信州の大自然に囲まれて、風を感じ、枝を眺めて、徒然に、社会戯評する日帰り温泉の湯治客です。愛犬の介護が終了しました。

和食の源流:歴史ヒステリア

2014年12月05日 | 映画・テレビ批評
和食の源流:歴史ヒステリア
現役の頃には、食品に関わっていたので、随分と、色々、食品の歴史に関する本を読んだものである。とりわけ、岩波新書の「えびの話」、「バナナの話」や、鰹節。出汁の歴史、鮨や天ぷら、醤油、等、これを外国人にも分かりやすく、宴席などの時には、説明をしたものである。和食が、世界無形文化遺産に認定されたと云うことは、逆説的に考えてみれば、絶滅危険危惧種のようなもので、もう一度、その歴史を考え直してみる必要は、確かに、歴史ヒステリアに促されなくても、あるのかも知れない。平安時代から、鎌倉時代に掛けて、鰹節や昆布の出汁が開発されるまでは、食品の素材中心で、料理法というものも、創る側の技量も、確かに、発達していなかったのかも知れない。

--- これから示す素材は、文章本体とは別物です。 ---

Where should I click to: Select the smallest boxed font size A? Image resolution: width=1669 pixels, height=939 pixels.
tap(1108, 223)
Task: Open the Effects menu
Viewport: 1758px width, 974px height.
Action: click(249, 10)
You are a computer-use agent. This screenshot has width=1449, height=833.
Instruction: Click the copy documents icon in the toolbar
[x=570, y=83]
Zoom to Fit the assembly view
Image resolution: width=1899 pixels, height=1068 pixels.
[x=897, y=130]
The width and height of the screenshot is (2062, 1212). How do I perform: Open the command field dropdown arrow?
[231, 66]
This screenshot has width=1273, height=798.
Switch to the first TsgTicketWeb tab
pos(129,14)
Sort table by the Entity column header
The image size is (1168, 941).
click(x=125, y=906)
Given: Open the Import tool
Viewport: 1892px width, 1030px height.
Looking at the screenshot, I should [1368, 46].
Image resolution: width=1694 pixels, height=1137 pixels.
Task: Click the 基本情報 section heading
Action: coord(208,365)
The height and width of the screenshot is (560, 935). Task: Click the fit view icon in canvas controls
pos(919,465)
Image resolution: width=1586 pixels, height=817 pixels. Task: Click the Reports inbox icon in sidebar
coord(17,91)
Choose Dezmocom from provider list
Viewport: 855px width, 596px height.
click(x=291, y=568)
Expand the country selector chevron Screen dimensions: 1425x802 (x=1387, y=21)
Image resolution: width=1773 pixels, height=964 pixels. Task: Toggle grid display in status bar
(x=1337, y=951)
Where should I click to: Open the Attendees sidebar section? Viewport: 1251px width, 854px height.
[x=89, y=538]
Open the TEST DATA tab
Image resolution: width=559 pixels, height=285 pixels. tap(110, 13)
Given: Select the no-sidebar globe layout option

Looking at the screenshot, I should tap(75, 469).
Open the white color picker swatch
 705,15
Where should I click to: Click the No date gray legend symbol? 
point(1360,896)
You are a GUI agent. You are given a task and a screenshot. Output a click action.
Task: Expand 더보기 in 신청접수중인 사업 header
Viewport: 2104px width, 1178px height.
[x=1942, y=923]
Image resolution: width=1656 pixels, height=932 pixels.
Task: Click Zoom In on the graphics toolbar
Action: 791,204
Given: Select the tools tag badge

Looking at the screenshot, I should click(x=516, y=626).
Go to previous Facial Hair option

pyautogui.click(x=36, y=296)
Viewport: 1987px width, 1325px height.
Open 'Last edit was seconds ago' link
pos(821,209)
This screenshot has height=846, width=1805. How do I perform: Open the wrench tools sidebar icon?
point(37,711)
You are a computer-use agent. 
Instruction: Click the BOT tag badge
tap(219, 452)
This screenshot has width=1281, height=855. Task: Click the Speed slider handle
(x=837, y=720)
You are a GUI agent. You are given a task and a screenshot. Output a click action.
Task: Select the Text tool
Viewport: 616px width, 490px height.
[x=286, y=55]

それが、道元禅師の云うところの食事の作法も、食事を作ること、食事をする事自体が、日常生活・作法の中での禅的な「悟り」であるという思想から、発展してくるとは、とりわけ、精進料理などは、がんもどきを例に挙げるまでもなく、素晴らしい、しかも、美味しい食品を生み出す元になっているとは、全く恐れ入ってしまう。しかも、食品というものは、江戸時代の醤油の発展ではないが、ある一定の商流というか、海路や物流網も、その伝播・普及を促進するきっかけになったことも、事実であろう。誠に、そう考えてみると、昆布も鰹節も、今日で云うところのイノシン酸、アミノ酸の「うまみの公式」みたいなものの大発見で、歴史的にみても、西洋で云うところの肉食の臭みを消すために、わざわざ、バスコダガマの印度航路の発見に由来する胡椒や香辛料の発見と海外貿易の隆盛にも、匹敵するほど、日本文化の中で、特筆されるものなのかも知れない。やがて、それが、武家の台頭に伴い、家臣団や客人のもてなしという形で、料理人という形で、専門化され、精進料理、懐石料理、更には、一汁三菜禅という形で、発展し、更には、茶の湯の席で今日された茶会膳へと、お茶や、茶器・食器・陶器・重箱などへと食文化ならず、精神文化にまで、或いは、日本人の様式、所作振る舞い、行動様式、考え方にまで、こうした和食の系譜が影響を及ぼしてきたかを考えると、実に興味深いことである。前浜の江戸前天ぷらや立ち食い鮨が、実は、江戸のファスト・フードであったことを外人に教えるのも、実に、面白いことではないだろうか?そんなところから、西洋の或いは、アジアの麺の歴史とか、ラーメンの歴史を議論するのも、実に興味深いことではないだろうか?和食の源流も元々は、スプーンを中華料理のように、昔は、使用していたというのも、面白いではないか?ひょっとして、箸置きやナイフ・フォークの比較歴史論や文化史などを、日本酒を飲みながら、或いは、ワインを飲みながら、語り合うのも、面白いかも知れない。「医食同源」、「食育」と言う言葉も、再考の余地がありそうである。今晩は、「いただきます」と「ごちそうさま」をきちんと合掌して、云って食事をしてみることにしよう!